Who knew that Jorge Luis Borges, the great Argentine fiction writer and maestro of high literary culture, was a Martian Chronicles fan? Now that you know, doesn’t it seem fitting? In Borges’s Selected Non-Fictions I came across the following tribute to Ray Bradbury, who died this past week at 91:


What has this man from Illinois created—I ask myself, closing the pages of his book—that his episodes of the conquest of another planet fill me with such terror and solitude?

How can these fantasies move me, and in such an intimate manner? All literature (I would dare to answer) is symbolic; there are a few fundamental experiences, and it is unimportant whether a writer, in transmitting them, makes use of the “fantastic” or the “real,” Macbeth or Raskolnikov, the invasion of Belgium in August 1914 or an invasion of Mars. What does it matter if this is a novel, or novelty, of science fiction? In this outwardly fantastic book, Bradbury has set out the long empty Sundays, the American tedium, and his own solitude, as Sinclair Lewis did in Main Street. [“Ray Bradbury, The Martian Chronicles,” Eliot Weinberger trans.]

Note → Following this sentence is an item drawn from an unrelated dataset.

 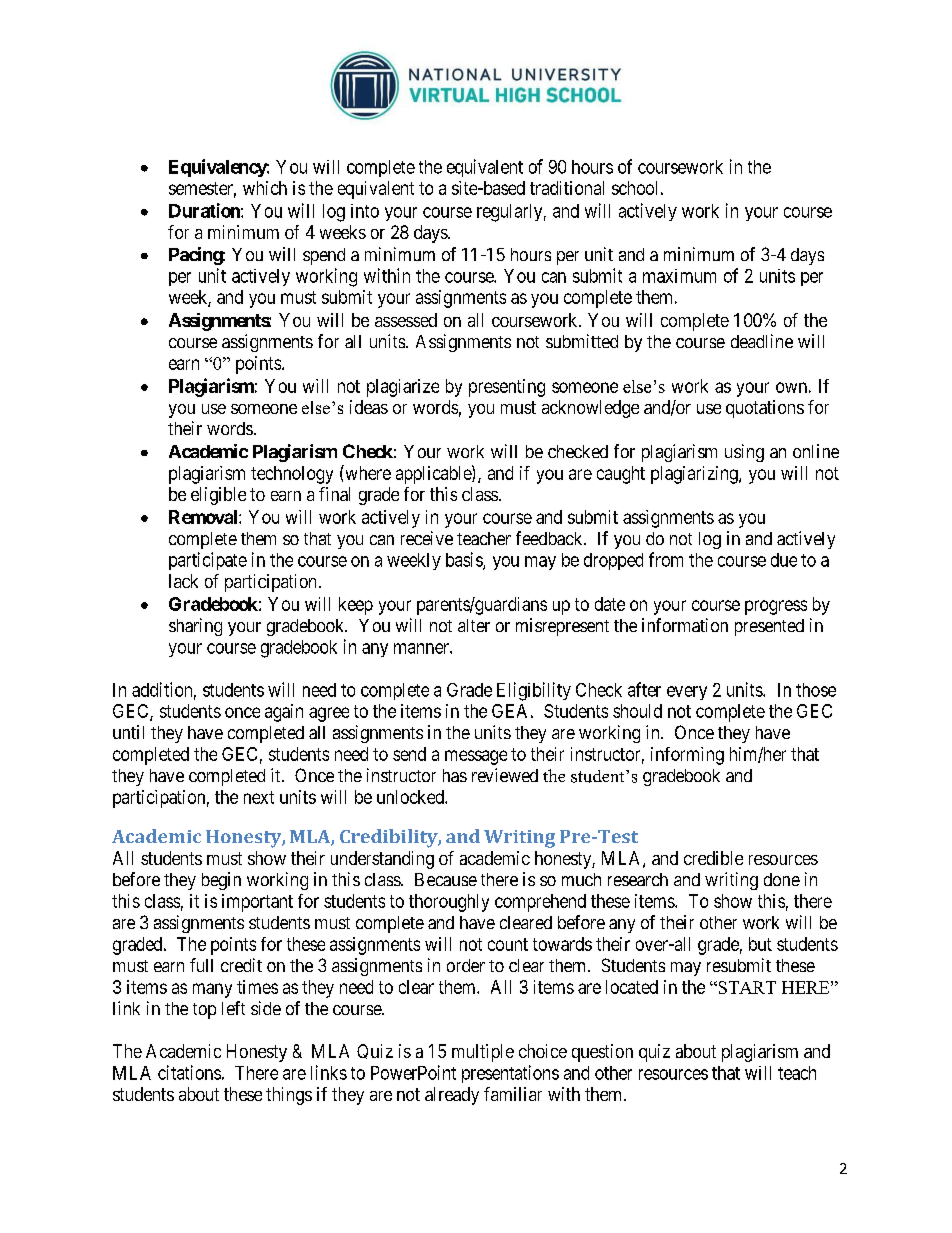 I want to click on traditional, so click(x=567, y=188).
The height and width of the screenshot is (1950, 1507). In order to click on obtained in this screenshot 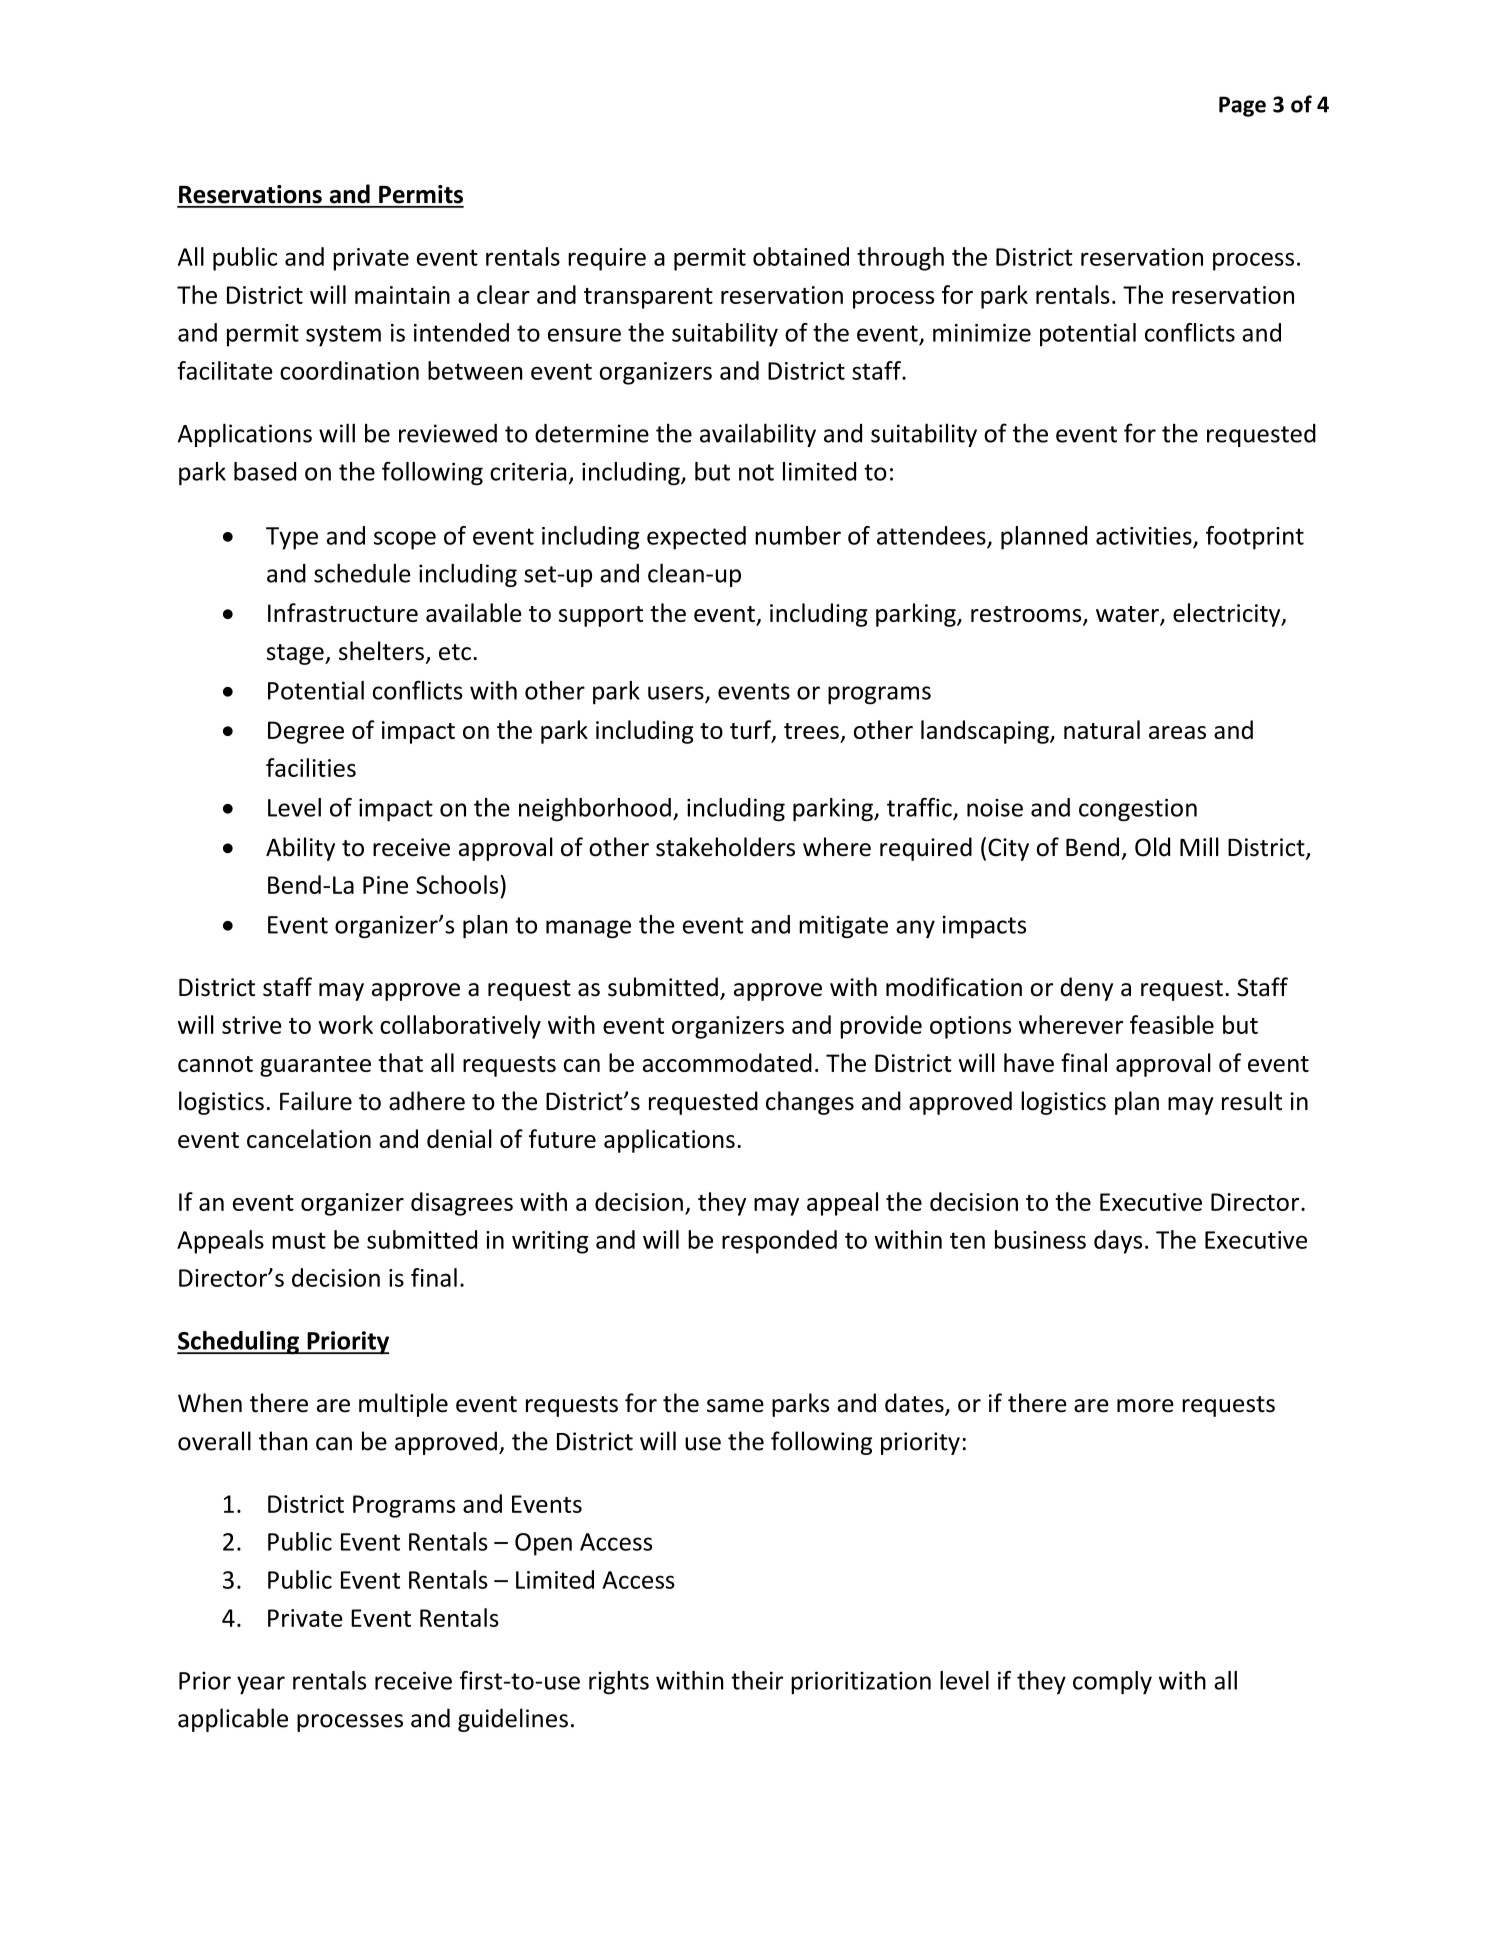, I will do `click(801, 256)`.
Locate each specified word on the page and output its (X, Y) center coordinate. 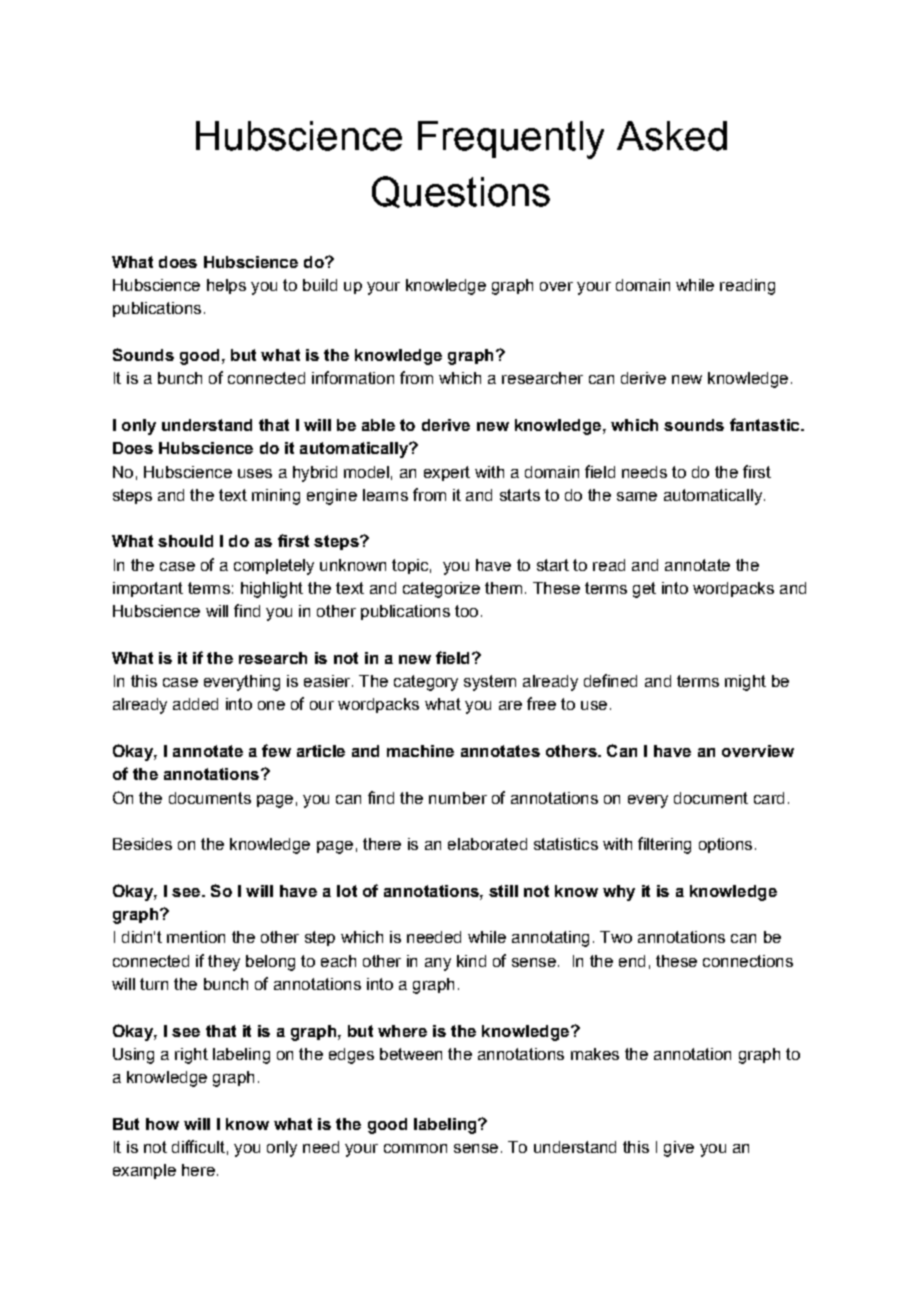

I don’t think Borges ever commented on Fahrenheit 451, but I wish he had: it makes for fascinating reading beside Borges’s fictions. Bradbury’s most famous book imagines a dystopia in which books are systematically burned. Late in life, the author pegged this nightmare to a specific interpretation: it wasn’t about censorship, he said, but the replacement of books by television. He imagined a world in which books were first stripped down to their bare “factoids,” then junked altogether in favor of “a proliferation of screens.” He feared the destruction of precious texts, precious culture.

In his own stories, Borges gave us the nightmare of texts proliferating out of control, such that the best are not destroyed but lost in the shuffle. He captured this idea through a variety of related images: neverending books (“The Book of Sand”), infinite libraries (“The Library of Babel”), labyrinths (just about every Borges story). A librarian who suffered from deteriorating eyesight, he dramatized both his private anxieties and a mounting twentieth-century sense of information overload. In the futuristic universe of “The Library of Babel,” the book destroyers have already come and gone—and haven’t made a dent:

Their name is execrated, but those who deplore the “treasures” destroyed by this frenzy neglect two notable facts. One: the Library is so enormous that any reduction of human origin is infinitesimal. The other: every copy is unique, irreplaceable, but (since the Library is total) there are always several hundred thousand imperfect facsimiles: works which differ only in a letter or a comma. Counter to general opinion, I venture to suppose that the consequences of the Purifiers’ depredations have been exaggerated by the horror these fanatics produced. [Andrew Hurley trans.]

Both authors’ prophecies were spot on. The Web has overtaken TV as our dominant mass medium, but while it’s partly text-based, it’s much better at chopping up, scattering, and recombining texts than preserving their integrity. It hasn’t ended the dominance of visual media or the decline of print books (Bradbury himself finally consented to a Fahrenheit 451 e-book last year), but it does churn out more text per day than anyone could sift through in a lifetime. It’s Borges’s nightmare linked to, or spliced with, or embedded within Bradbury’s.

At the same time, both prophecies were pure fantasy. The Web, unlike TV, is not a medium constrained by a finite number of programming hours. It’s capacious enough to offer both a universe of stupid factoids (or if you prefer, cat videos) and a universe of serious, long-form texts. It also makes information far more navigable—and thus less overwhelming—than it ever was in the days of card catalogs and microfilm. A simple search algorithm could have tamed the Library of Babel.

Still, the future isn’t over yet. In a book culture increasingly dominated by an electronic device called the Kindle, and freshly divided over plans to create a “universal library,” both Bradbury and Borges will be wearing their prophets’ mantles for a long time to come. May we never lose the worlds they created, and never be lost in them.